• WHAT TO WORK ON
Output the lines of the material starting with the line that contains "Task: Sort by the Name column header" and going on through the line that contains "tap(412, 383)", copying each one exactly and leaving out everything else.

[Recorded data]
····················

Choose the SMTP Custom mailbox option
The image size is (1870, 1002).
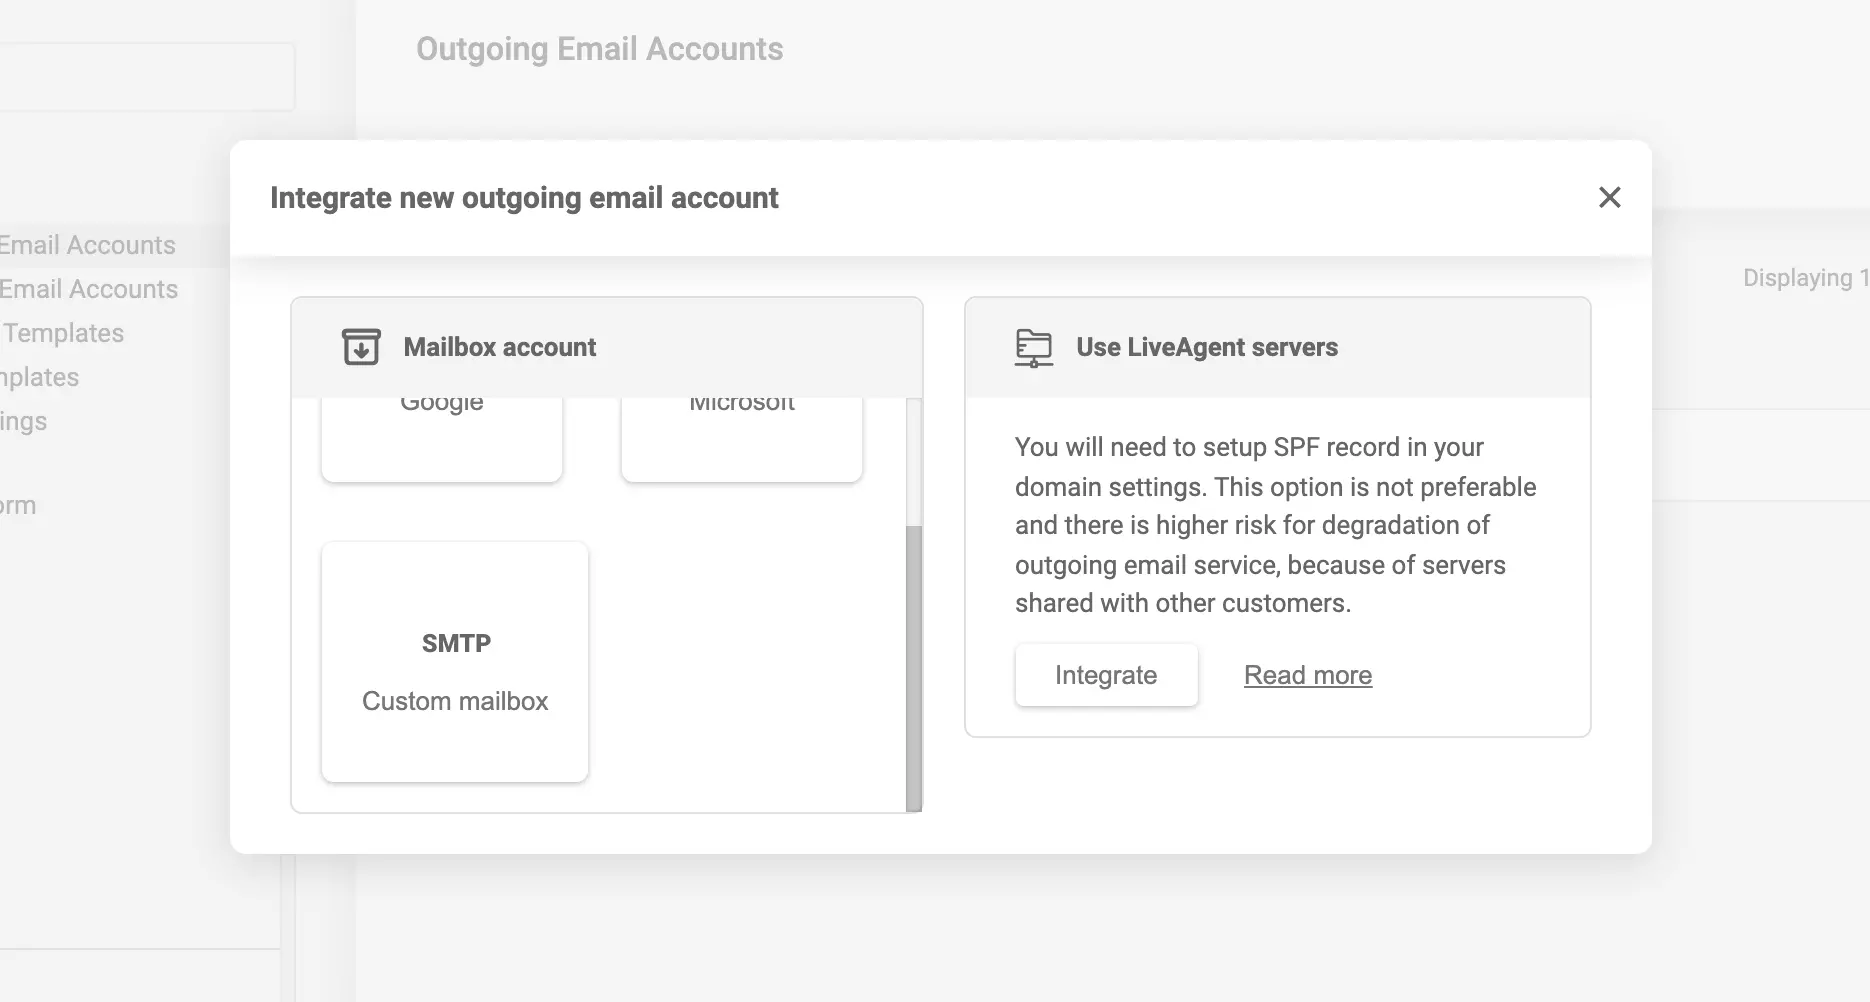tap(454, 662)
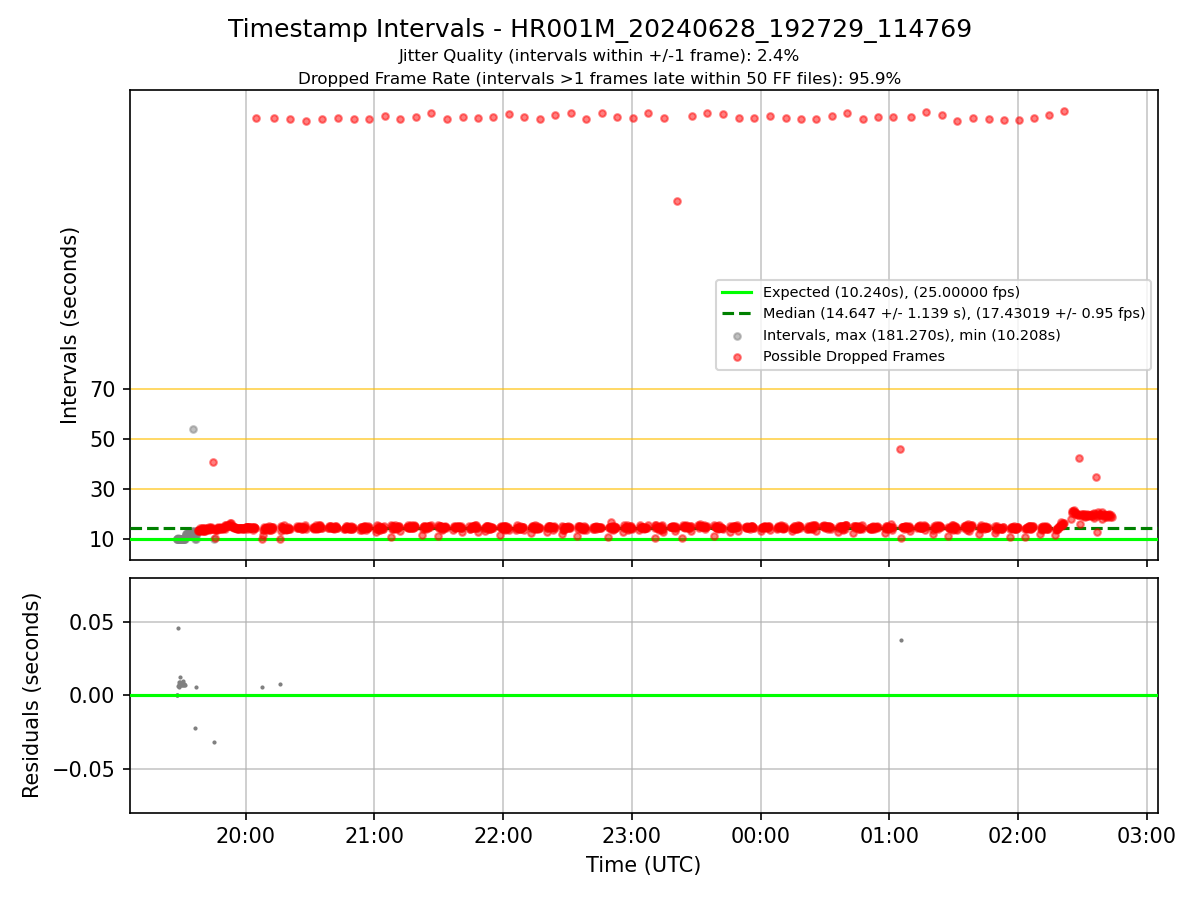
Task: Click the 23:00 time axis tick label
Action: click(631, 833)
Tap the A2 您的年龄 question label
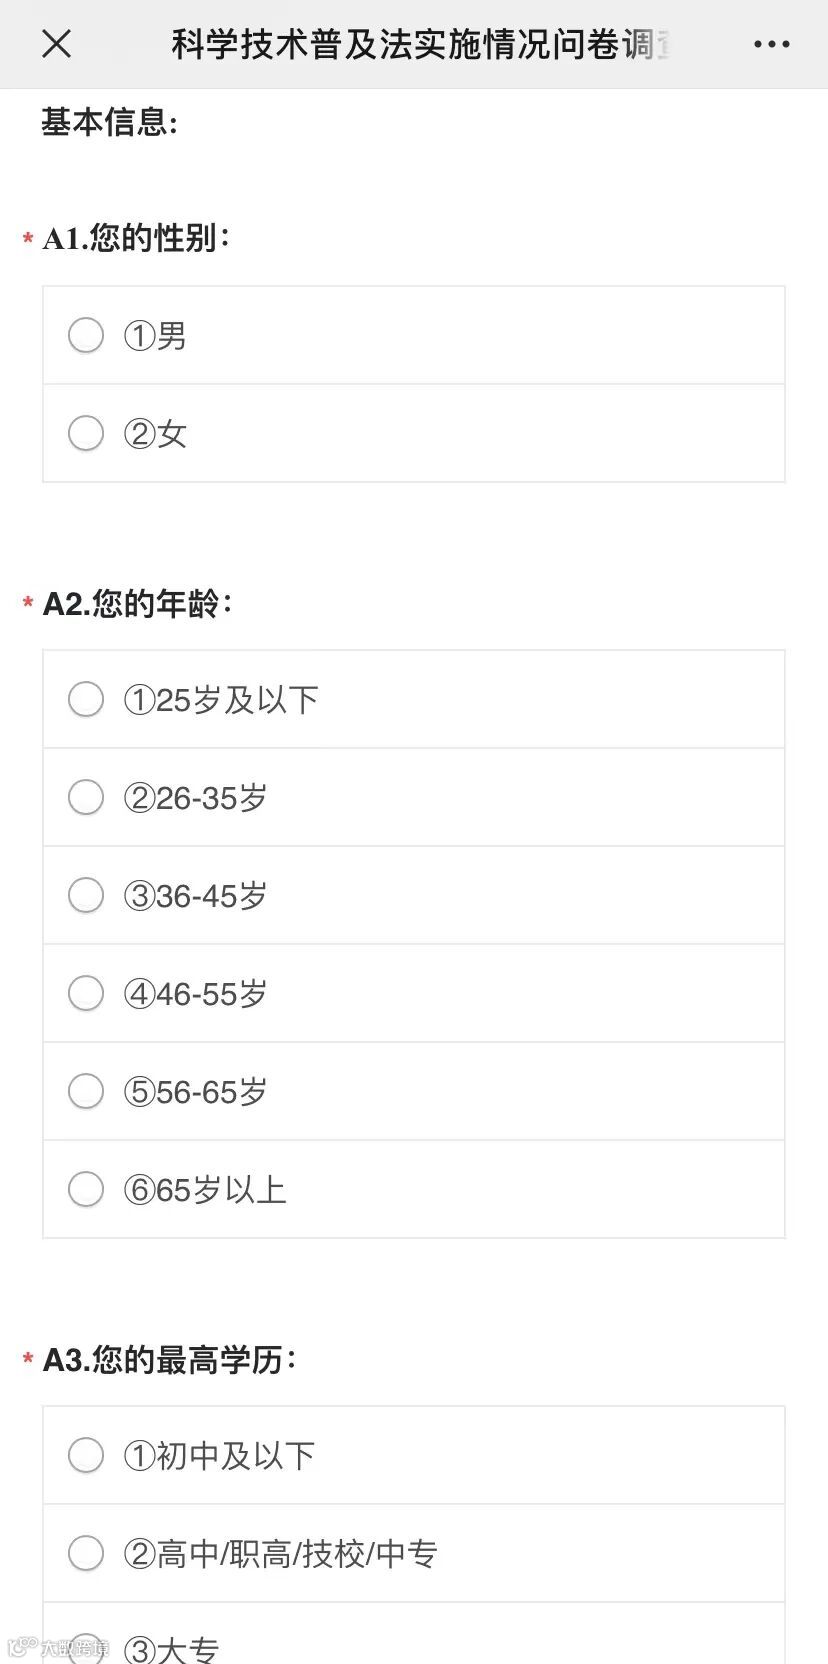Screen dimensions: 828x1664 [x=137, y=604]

····················

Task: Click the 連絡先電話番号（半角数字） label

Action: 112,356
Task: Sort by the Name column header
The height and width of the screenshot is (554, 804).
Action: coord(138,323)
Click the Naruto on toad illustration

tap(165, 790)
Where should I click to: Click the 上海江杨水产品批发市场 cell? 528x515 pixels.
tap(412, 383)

····················

• RESPONSE TO THIS TASK
Task: Sort by the Name column header
The height and width of the screenshot is (554, 804).
Action: coord(138,323)
Click the Naruto on toad illustration

tap(165, 790)
Where should I click to: Click the 上海江杨水产品批发市场 cell? 528x515 pixels.
tap(412, 383)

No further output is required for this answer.